[Given task]
Copy the records below word for word, beginning with the line containing "This screenshot has width=765, height=602." and ending with the line containing "Action: 701,149", both included.

[Record list]

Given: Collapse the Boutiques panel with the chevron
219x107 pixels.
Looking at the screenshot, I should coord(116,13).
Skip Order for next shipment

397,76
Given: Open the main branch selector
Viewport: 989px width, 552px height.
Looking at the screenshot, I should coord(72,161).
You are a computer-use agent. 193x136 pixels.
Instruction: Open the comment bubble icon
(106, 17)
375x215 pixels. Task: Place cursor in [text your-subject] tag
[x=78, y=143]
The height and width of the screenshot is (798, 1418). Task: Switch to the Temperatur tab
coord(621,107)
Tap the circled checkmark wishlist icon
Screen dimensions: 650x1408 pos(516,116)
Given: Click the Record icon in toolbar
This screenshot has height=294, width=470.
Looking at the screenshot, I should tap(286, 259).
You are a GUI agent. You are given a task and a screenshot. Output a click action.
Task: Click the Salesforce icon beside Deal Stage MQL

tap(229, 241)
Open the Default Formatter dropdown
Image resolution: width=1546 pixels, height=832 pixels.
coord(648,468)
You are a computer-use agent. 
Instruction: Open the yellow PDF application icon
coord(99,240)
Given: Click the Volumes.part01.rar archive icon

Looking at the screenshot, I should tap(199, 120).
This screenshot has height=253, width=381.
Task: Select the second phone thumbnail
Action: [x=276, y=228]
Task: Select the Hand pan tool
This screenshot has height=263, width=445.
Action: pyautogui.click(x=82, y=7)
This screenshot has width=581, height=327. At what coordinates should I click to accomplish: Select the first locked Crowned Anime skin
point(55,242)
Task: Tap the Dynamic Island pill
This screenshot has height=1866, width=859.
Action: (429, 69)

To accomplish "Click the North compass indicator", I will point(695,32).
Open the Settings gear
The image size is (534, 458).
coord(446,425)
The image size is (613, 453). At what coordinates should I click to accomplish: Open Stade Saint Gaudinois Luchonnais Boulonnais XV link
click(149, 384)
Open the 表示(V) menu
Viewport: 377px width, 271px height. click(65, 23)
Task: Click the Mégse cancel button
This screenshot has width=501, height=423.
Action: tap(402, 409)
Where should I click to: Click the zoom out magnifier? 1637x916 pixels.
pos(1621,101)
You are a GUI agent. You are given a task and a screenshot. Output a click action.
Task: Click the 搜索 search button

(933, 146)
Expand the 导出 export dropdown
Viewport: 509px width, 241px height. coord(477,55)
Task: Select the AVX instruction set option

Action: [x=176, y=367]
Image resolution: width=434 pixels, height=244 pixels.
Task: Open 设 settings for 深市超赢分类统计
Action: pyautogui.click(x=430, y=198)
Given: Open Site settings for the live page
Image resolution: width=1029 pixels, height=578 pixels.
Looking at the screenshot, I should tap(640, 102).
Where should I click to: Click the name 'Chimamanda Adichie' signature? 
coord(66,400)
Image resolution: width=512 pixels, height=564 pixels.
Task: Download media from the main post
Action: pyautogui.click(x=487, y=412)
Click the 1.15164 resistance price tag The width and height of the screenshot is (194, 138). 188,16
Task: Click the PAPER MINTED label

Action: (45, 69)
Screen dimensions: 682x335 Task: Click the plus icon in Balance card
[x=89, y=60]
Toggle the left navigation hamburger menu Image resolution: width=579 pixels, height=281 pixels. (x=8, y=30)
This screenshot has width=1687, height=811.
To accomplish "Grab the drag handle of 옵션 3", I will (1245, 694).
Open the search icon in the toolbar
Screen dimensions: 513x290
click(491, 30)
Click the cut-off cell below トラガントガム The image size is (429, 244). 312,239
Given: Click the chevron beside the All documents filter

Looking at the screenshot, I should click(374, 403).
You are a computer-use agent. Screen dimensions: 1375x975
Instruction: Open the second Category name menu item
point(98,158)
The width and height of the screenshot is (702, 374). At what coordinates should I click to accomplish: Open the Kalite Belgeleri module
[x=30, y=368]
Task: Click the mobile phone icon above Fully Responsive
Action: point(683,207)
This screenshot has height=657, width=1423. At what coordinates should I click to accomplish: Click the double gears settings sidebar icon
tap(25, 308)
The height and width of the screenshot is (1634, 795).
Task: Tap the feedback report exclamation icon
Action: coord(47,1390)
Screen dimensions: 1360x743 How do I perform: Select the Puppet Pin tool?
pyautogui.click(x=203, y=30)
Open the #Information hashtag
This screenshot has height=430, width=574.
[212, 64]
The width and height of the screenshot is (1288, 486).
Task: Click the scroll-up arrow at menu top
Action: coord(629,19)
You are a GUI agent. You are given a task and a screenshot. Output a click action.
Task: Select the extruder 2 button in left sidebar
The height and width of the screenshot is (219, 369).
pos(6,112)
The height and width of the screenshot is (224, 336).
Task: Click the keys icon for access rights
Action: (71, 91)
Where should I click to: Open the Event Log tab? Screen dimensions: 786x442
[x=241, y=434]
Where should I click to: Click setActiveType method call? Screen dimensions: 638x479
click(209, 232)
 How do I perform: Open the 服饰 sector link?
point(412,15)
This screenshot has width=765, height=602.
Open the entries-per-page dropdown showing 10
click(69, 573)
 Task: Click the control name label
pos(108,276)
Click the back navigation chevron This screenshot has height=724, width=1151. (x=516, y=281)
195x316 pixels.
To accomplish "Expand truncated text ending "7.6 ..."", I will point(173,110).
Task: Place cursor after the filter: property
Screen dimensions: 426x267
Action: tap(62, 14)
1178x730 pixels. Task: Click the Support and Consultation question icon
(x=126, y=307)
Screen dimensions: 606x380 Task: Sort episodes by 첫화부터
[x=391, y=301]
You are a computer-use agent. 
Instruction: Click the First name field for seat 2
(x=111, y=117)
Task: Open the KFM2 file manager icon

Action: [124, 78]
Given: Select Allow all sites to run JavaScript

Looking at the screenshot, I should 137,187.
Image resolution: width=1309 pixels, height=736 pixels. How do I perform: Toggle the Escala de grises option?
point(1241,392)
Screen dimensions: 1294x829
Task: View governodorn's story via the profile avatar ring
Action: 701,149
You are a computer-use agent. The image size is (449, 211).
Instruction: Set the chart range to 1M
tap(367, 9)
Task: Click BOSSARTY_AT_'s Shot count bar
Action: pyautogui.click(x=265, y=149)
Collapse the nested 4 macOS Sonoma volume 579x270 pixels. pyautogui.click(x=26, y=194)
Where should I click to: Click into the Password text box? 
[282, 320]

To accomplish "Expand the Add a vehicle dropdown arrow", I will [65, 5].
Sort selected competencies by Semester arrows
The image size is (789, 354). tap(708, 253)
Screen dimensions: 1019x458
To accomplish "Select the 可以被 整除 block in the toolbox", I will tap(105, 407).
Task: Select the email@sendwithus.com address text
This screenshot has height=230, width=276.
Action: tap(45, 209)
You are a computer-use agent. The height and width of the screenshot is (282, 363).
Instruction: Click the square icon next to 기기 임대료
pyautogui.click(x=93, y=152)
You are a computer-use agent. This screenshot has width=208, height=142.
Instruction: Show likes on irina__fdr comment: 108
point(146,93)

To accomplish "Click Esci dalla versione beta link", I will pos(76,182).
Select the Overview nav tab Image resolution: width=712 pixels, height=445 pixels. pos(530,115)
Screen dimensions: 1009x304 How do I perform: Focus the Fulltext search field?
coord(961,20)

[Solution for this exercise]
This screenshot has width=765, height=602.
Open the entries-per-page dropdown showing 10
click(69, 573)
 Task: Click the control name label
pos(108,276)
Click the back navigation chevron This screenshot has height=724, width=1151. (x=516, y=281)
195x316 pixels.
To accomplish "Expand truncated text ending "7.6 ..."", I will point(173,110).
Task: Place cursor after the filter: property
Screen dimensions: 426x267
Action: tap(62, 14)
1178x730 pixels. Task: Click the Support and Consultation question icon
(x=126, y=307)
Screen dimensions: 606x380 Task: Sort episodes by 첫화부터
[x=391, y=301]
You are a computer-use agent. 
Instruction: Click the First name field for seat 2
(x=111, y=117)
Task: Open the KFM2 file manager icon

Action: [124, 78]
Given: Select Allow all sites to run JavaScript

Looking at the screenshot, I should 137,187.
Image resolution: width=1309 pixels, height=736 pixels. How do I perform: Toggle the Escala de grises option?
point(1241,392)
Screen dimensions: 1294x829
Task: View governodorn's story via the profile avatar ring
Action: 701,149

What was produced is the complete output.